The producers aimed for casting high-quality actors and basically had no trouble signing the people they wanted because of the success of the first miniseries. While Georg Stanford Brown reprises his role as Tom Harvey, James Earl Jones was selected partially due to his physical resemblance to Haley. Wanting to also participate in the miniseries, Marlon Brando called "out of the blue" and asked for a small yet memorable role; he was cast as George Lincoln Rockwell and won an Emmy Award for his performance.

==Broadcast history==

===Episode lists===
Roots: The Next Generations originally aired on ABC as 7 two-hour episodes on consecutive nights from February 18 to February 24, 1979.

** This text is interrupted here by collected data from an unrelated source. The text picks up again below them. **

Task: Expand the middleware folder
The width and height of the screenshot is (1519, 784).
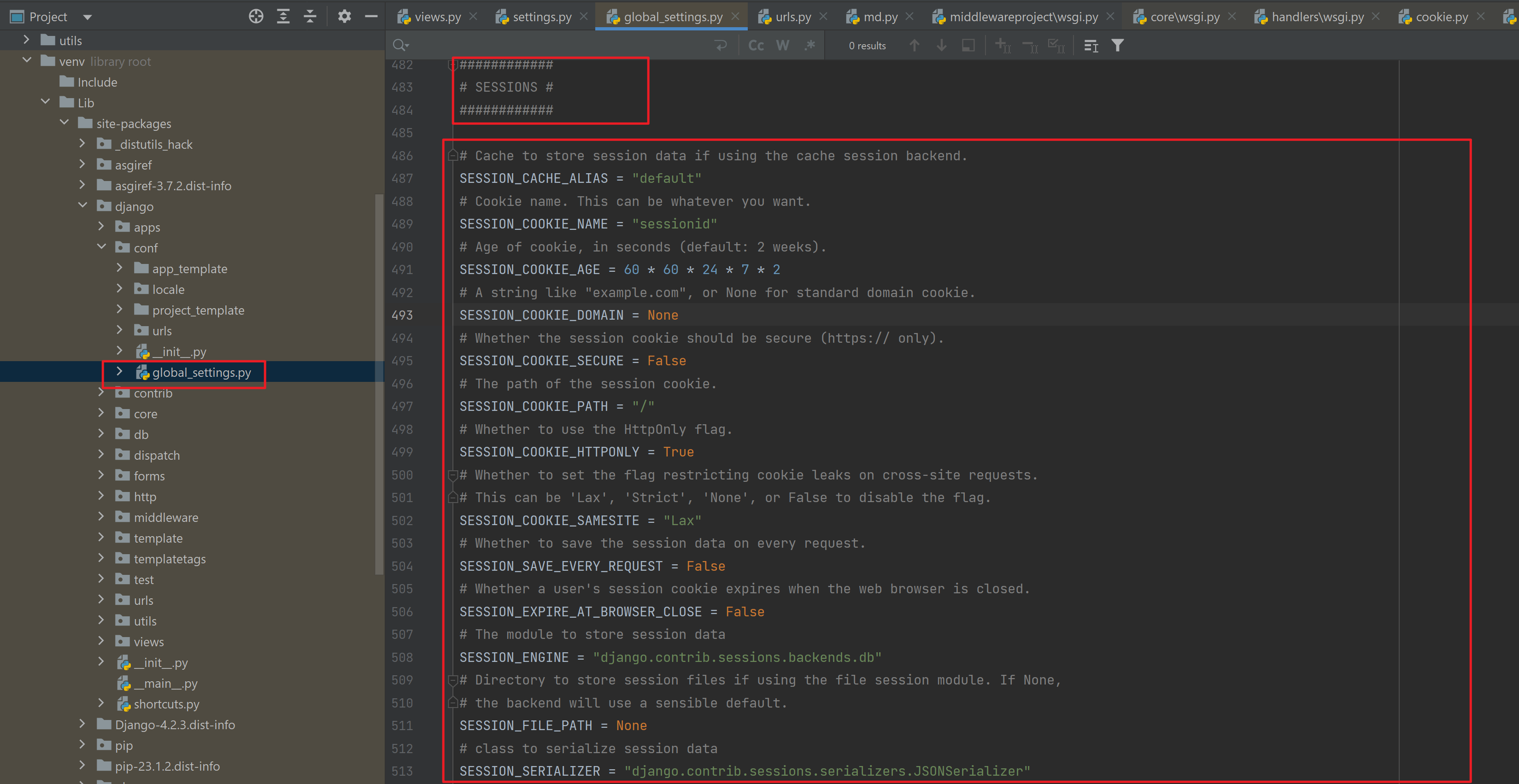Action: [101, 517]
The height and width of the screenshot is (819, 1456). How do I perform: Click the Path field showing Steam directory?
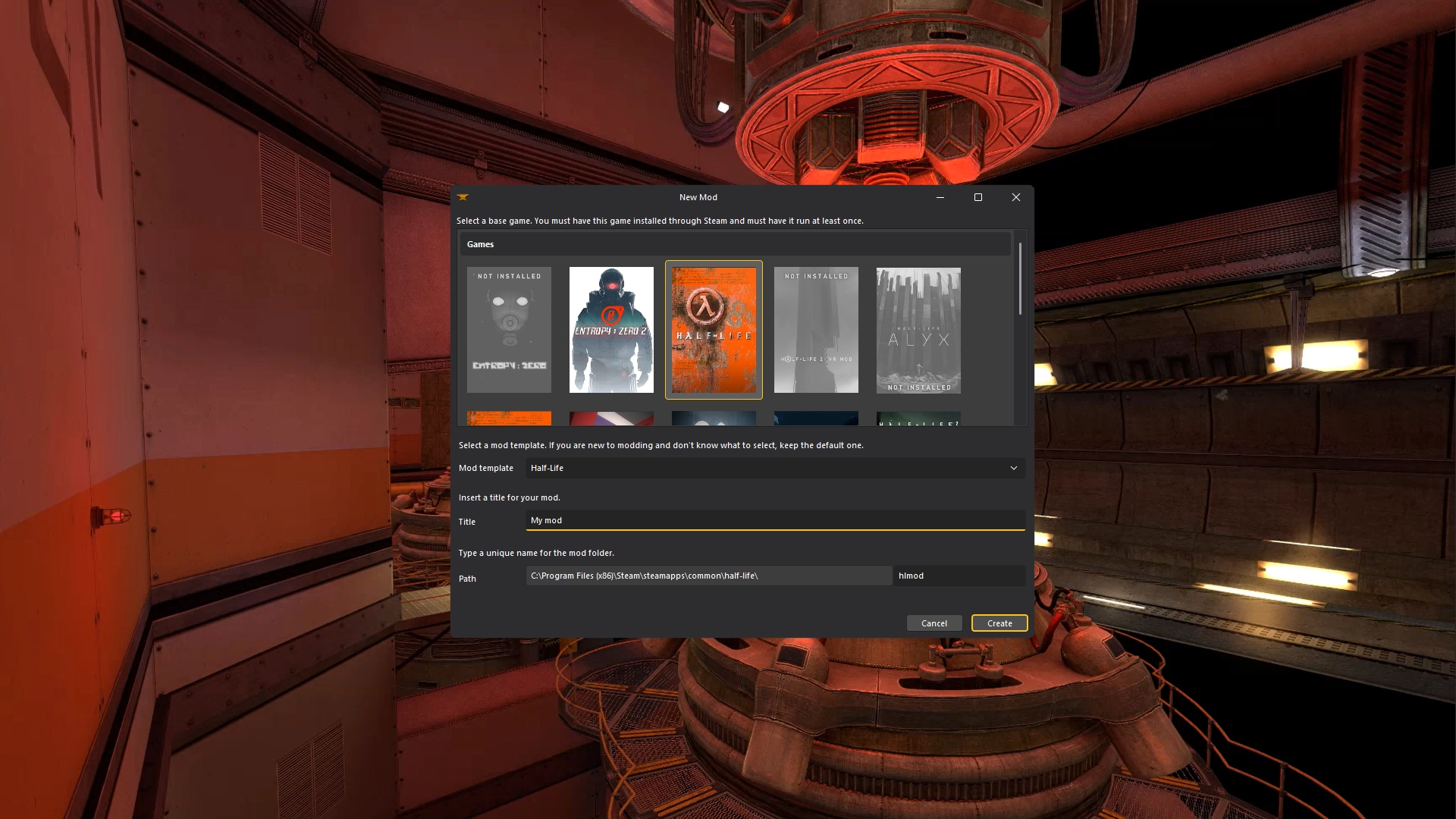click(708, 576)
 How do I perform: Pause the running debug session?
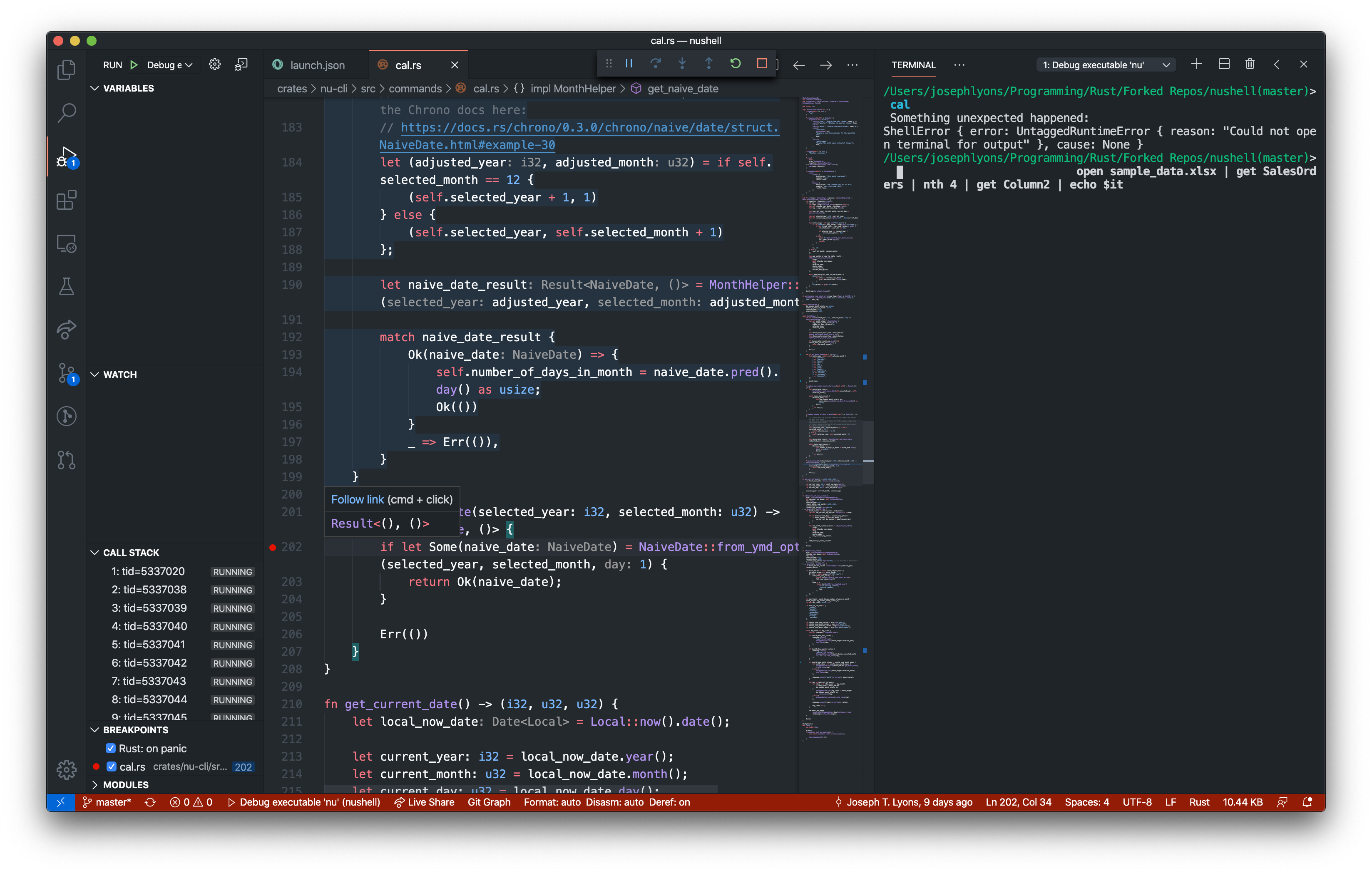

| Episode | Approximate time period | Featured Kinte descendants |  |  |  |  |  |  |  |
| Chicken George | Tom Harvey | Cynthia Harvey Palmer | Bertha Palmer Haley | Alex Haley |
| Part I | 1882 – 1883 | Yes | Yes | Yes |  |  |
| Part II | 1896 – 1897 |  | Yes | Yes | Yes |  |
| Part III | 1914 – 1918 |  |  | Yes | Yes |  |
| Part IV | 1918 – 1921 |  |  | Yes | Yes | Yes |
| Part V | 1932 – 1933 |  |  | Yes | Yes | Yes |
| Part VI | 1939 – 1950 |  |  | Yes |  | Yes |
| Part VII | 1960 – 1967 |  |  |  |  | Yes |

| No. | Title | Directed by | Written by | Original runtime | Original release date |
|---|---|---|---|---|---|
| 1 | "Part I" | John Erman | Teleplay by : Ernest Kinoy | 2 h | February 18, 1979 |
| 2 | "Part II" | Charles S. Dubin | Teleplay by : Ernest Kinoy | 2 h | February 19, 1979 |
| 3 | "Part III" | John Erman | Teleplay by : Ernest Kinoy | 2 h | February 20, 1979 |
| 4 | "Part IV" | Charles S. Dubin | Teleplay by : Sydney A. Glass and Ernest Kinoy | 2 h | February 21, 1979 |
| 5 | "Part V" | Georg Stanford Brown | Teleplay by : Thad Mumford and Daniel Wilcox | 2 h | February 22, 1979 |
| 6 | "Part VI" | Lloyd Richards | Teleplay by : John McGreevey | 2 h | February 23, 1979 |
| 7 | "Part VII" | John Erman | Teleplay by : Ernest Kinoy | 2 h | February 24, 1979 |

===Ratings and viewers===
The miniseries was watched by an estimated 110 million viewers and averaged a 30.1 rating and 45% share of the audience.

| Episode | Weekly Ratings Ranking^{[a]} | Number of Households | Number of Viewers | Rating | Share | Date | Network |
|---|---|---|---|---|---|---|---|
| Part I | #8 | N/A | 65 million | 27.8% | 41% | February 18, 1979 | ABC |
| Part II | #9 | 22 million | 65 million | 29.5% | N/A | February 19, 1979 | ABC |
| Part III | #4 | 24.4 million | 70 million | 32.7% | 50% | February 20, 1979 | ABC |
| Part IV | #6 | 23.7 million | N/A | 31.8% | N/A | February 21, 1979 | ABC |
| Part V | #7 | 23.6 million | N/A | 31.7% | N/A | February 22, 1979 | ABC |
| Part VI | #10 | 21.5 million | N/A | 28.9% | N/A | February 23, 1979 | ABC |
| Part VII | #11 | N/A | N/A | 28.6% | N/A | February 24, 1979 | ABC |

^{}Part I aired a week prior to the rest of the series in the ratings.

==Awards==
- Won
Primetime Emmy Awards:
- Best Limited Series
- Outstanding Supporting Actor in a Limited Series or a Special – Marlon Brando for "Episode VII"

- Nominations
Golden Globe Awards:
- Best TV Series – Drama

Primetime Emmy Awards:
- Outstanding Achievement in Makeup
- Outstanding Supporting Actor in a Limited Series or a Special – Al Freeman Jr. for "Episode VII"
- Outstanding Supporting Actor in a Limited Series or a Special – Paul Winfield for "Episode V"
- Outstanding Supporting Actress in a Limited Series or a Special – Ruby Dee
- Outstanding Writing in a Limited Series or a Special – Ernest Kinoy for "Episode I"

===TV One===
In July and September 2007, the TV One network reran the series hosted by several of the original cast including Lynne Moody, Dorian Harewood, Stan Shaw, Kristoff St. John, and Irene Cara.

==Home media==
The miniseries was released on DVD by Warner Bros. on October 9, 2007.